### GIVEN INFORMATION

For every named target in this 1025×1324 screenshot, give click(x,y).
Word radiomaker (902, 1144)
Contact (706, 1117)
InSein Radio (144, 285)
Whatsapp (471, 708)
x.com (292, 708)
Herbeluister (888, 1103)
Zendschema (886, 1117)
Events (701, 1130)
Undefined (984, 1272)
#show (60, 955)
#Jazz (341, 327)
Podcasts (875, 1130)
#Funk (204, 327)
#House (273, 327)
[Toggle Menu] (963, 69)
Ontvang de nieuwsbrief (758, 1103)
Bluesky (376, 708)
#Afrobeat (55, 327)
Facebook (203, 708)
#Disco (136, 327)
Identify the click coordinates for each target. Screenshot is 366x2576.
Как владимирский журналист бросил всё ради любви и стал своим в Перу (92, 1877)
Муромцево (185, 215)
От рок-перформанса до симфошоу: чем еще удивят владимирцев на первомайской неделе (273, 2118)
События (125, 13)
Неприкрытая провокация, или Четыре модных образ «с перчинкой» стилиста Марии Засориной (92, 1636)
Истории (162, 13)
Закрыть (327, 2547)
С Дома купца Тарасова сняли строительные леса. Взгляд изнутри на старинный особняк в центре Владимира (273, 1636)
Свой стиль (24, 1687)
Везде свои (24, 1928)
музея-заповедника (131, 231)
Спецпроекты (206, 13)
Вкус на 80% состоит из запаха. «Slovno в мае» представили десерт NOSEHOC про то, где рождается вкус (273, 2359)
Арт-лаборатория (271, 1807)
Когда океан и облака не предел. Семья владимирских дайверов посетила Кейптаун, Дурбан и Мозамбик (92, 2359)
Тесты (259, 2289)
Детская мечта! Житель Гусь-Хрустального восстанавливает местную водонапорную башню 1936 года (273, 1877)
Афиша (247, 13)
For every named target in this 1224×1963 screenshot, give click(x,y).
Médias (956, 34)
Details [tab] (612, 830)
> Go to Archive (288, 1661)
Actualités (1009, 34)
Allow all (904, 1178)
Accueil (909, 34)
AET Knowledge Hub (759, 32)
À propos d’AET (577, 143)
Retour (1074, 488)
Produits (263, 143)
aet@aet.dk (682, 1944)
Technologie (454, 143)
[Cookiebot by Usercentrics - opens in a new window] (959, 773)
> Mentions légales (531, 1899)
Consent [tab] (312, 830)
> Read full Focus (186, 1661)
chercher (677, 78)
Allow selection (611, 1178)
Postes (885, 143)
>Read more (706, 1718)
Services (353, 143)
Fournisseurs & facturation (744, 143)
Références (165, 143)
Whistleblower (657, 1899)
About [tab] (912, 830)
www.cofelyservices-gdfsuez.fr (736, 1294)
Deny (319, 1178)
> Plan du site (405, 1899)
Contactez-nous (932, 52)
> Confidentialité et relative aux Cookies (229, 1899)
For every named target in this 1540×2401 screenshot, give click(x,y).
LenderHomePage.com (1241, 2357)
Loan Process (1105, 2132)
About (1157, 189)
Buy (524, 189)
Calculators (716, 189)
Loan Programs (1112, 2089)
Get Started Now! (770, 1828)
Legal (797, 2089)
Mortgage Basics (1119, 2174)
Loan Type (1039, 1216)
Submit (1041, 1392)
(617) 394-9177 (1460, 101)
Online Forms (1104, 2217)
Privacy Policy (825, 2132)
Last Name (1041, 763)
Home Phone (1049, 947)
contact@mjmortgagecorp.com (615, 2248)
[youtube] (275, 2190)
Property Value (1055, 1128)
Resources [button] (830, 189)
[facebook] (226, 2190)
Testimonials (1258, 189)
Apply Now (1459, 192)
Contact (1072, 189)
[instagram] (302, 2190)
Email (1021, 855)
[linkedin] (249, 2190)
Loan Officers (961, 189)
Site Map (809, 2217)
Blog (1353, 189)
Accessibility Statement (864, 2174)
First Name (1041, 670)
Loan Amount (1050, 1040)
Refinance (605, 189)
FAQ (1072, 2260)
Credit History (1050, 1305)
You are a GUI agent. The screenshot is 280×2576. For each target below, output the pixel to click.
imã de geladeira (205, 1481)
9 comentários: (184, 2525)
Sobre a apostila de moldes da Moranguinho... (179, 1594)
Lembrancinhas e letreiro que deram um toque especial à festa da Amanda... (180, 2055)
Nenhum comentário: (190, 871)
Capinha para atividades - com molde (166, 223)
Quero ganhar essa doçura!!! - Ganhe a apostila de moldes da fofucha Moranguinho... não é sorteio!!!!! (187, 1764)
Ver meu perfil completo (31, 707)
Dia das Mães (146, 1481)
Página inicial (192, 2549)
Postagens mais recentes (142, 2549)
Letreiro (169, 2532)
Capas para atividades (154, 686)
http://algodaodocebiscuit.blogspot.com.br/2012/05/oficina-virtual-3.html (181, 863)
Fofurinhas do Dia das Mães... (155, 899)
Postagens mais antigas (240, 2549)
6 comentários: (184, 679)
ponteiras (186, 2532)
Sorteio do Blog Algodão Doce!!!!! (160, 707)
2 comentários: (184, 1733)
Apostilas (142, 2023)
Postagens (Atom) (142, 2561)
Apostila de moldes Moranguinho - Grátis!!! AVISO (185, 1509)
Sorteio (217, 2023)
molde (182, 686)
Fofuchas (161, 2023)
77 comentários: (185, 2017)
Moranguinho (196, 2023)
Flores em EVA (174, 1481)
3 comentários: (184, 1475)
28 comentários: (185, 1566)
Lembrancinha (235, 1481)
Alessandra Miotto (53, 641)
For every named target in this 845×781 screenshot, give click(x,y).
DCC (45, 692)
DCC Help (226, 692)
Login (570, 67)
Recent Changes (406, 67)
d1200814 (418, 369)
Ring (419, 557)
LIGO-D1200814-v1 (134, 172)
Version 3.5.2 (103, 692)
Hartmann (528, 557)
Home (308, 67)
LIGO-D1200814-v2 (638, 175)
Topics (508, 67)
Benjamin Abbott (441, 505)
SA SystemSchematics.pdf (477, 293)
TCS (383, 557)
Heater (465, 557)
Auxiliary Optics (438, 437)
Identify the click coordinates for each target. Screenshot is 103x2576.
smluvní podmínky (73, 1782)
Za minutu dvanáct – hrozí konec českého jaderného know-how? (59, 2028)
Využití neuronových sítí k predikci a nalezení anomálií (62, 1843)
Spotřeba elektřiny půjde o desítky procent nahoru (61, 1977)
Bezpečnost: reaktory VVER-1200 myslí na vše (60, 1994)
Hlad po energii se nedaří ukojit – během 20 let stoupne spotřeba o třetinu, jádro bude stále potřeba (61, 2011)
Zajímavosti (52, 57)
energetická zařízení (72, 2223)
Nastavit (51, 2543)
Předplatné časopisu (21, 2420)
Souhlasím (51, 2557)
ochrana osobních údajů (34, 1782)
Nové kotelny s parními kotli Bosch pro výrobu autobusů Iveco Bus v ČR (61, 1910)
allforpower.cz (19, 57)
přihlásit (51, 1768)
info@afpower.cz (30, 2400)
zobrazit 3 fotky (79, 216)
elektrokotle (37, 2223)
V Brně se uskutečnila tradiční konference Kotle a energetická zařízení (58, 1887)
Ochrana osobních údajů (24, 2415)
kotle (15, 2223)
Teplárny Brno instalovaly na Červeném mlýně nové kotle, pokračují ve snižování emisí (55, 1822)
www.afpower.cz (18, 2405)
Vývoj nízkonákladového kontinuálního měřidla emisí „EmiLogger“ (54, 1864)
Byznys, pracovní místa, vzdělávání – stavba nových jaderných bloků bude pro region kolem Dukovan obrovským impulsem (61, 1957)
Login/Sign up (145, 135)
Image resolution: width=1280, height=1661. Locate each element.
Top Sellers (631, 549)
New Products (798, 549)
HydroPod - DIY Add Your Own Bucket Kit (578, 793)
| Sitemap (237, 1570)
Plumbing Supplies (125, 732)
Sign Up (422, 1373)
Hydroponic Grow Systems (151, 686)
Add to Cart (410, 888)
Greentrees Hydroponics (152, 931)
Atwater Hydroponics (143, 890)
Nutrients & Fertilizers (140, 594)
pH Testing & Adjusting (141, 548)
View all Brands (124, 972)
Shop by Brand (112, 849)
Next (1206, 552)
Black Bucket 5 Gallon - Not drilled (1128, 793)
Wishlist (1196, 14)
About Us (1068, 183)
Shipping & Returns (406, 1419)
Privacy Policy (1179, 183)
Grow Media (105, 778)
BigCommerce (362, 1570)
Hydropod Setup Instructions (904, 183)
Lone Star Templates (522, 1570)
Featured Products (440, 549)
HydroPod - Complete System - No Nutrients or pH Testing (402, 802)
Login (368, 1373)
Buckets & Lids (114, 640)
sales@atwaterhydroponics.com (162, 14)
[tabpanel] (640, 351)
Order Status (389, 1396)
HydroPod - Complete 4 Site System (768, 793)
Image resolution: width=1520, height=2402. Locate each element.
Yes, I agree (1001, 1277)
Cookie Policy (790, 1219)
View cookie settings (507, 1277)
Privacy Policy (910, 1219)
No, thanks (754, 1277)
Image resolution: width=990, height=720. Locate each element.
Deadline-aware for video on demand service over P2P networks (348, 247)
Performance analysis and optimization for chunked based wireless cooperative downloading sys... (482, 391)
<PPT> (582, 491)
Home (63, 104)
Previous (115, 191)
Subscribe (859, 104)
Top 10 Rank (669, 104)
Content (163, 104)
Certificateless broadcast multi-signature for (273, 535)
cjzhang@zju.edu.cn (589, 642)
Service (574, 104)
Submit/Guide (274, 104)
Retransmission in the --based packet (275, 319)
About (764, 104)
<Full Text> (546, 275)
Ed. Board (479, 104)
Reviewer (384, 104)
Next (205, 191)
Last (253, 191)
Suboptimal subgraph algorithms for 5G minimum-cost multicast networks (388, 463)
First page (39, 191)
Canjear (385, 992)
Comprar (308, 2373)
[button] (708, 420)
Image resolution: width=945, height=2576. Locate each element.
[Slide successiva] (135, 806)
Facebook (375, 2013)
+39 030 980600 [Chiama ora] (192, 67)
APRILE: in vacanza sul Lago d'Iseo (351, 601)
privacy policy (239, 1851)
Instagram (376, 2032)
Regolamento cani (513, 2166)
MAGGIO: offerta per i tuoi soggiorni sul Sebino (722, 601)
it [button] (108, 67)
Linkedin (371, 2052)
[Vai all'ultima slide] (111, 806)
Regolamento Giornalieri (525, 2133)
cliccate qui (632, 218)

### GIVEN INSTRUCTION
List each line above that contains the string "osobních".

### SOLUTION TO THIS EXERCISE
ochrana osobních údajů (34, 1782)
Ochrana osobních údajů (24, 2415)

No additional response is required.